Toute réflexion sur l’avenir nous apporte, plutôt que des certitudes en réponse à nos incertitudes d’avenir, des incertitudes en réponse à nos certitudes présentes - Edgar Morin.


Tout commence sous la gouverne de la banalité : un journaliste (Joaquin Phoenix) travaille pour la radio, sa tâche consiste à demander à des enfants et à des adolescents de quelle façon ils imaginent l’avenir. Un jour, on lui demande de surveiller quelques semaines son neveu (Woody Norman). S’engage alors une réflexion profonde sur le passé, le présent, et l’avenir, entre les deux personnages.


Avec un titre français pareil et un synopsis aussi monotone, on aurait pu croire à une ode à l’enfance. Il n’en est rien. « Nos âmes d’enfants » ne met pas en place le théâtre de la naïveté et de l’insouciance de l’enfance. Il met en place la noirceur d’un monde, le nôtre, à travers l’esprit manipulateur d’un enfant qui retourne les caractéristiques de l’échange prévu pour mieux questionner l’adulte sur sa vie, ses choix, et le souvenir qu’il laissera au monde. Une inversion des rôles initiaux qui replace les choses en ordre. Car si l’enfant est tourné vers le futur et que l’adulte regarde vers le passé, alors c’est bien au pilier du futur monde (l’enfant) de mener l’interrogatoire pour remettre en question la solidité des fondations (les adultes) d’une structure (le monde) qui flétrit de plus en plus.

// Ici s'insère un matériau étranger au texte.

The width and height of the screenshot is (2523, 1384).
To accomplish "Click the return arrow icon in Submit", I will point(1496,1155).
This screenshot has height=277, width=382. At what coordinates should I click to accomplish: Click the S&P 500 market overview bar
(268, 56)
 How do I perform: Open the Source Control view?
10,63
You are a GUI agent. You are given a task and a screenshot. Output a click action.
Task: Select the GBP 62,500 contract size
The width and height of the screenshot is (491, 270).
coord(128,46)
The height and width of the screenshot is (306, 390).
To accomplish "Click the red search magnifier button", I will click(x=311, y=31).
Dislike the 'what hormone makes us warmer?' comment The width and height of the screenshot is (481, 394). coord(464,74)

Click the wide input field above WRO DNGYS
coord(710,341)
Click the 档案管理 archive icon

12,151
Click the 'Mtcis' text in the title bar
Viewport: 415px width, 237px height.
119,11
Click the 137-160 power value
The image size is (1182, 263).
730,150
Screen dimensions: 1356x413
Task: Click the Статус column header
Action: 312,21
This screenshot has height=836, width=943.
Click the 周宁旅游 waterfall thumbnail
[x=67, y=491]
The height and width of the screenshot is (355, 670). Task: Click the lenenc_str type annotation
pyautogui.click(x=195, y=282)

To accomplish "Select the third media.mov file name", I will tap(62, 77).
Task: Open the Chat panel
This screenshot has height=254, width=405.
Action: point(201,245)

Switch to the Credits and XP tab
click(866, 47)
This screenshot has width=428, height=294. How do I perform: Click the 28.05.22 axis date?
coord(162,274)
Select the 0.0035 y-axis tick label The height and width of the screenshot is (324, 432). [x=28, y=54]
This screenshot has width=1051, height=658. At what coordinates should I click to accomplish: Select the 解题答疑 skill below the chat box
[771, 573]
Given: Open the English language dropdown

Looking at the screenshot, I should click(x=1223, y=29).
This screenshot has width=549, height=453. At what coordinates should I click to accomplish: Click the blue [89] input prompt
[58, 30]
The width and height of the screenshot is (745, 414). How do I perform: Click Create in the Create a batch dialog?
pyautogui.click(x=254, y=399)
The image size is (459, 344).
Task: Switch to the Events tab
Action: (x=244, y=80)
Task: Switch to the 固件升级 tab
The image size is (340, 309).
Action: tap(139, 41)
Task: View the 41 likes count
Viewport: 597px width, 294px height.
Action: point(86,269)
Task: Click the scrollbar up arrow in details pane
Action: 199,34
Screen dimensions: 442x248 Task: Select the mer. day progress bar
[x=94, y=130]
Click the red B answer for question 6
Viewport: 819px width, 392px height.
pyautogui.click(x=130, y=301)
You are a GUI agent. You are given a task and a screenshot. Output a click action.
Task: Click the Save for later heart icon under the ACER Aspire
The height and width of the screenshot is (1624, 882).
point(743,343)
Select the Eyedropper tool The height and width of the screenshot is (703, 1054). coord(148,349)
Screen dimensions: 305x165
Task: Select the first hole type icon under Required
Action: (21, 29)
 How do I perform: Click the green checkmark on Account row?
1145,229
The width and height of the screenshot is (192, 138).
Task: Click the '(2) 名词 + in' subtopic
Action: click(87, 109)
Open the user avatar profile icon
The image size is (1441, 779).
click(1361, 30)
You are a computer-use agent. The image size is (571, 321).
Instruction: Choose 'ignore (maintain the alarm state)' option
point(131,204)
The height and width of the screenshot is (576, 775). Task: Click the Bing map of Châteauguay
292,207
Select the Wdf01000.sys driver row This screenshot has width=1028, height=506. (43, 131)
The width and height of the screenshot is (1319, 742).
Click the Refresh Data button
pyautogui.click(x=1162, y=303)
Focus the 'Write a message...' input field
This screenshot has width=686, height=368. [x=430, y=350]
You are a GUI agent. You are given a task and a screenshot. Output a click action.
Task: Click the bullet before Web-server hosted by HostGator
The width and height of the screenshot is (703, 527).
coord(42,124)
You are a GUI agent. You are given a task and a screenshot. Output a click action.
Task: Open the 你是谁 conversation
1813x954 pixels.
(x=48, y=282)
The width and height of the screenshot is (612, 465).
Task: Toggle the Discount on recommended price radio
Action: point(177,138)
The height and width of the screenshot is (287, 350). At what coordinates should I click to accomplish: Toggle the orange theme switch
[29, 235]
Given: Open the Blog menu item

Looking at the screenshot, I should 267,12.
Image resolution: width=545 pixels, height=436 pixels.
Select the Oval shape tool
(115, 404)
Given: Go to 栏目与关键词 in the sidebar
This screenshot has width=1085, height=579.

Cet adulte incarné par Joaquin Phoenix jongle entre le relâchement total et la pudeur en fonction des circonstances du moment. On le sent en apprentissage, lui qui bénéficie normalement de l'expérience de la vie, comme si c’était à la jeunesse de le rééduquer totalement. De lui réapprendre à vivre. À sourire. De son côté, Woody Norman est la grande révélation du film. Il campe avec brio le rôle d'un enfant un brin inquisiteur et à l'imagination débordante. Le film nous fait même le grand plaisir d'éviter les écueils les plus graves en ne basculant pas dans les clichés les plus ternes : Joaquin Phoenix n'incarne pas ce père de substitution, et Woody Norman n'est pas cet enfant en quête d'une figure paternelle. Ce ne sont que deux êtres humains qui partagent des émotions sans jamais user la corde sociologique. Et tandis que les notions d’adulte et d’enfant se confondent, le film émet cette idée vertigineuse que le véritable enfant de l’histoire était peut-être l’adulte perdu dans une réalité crue.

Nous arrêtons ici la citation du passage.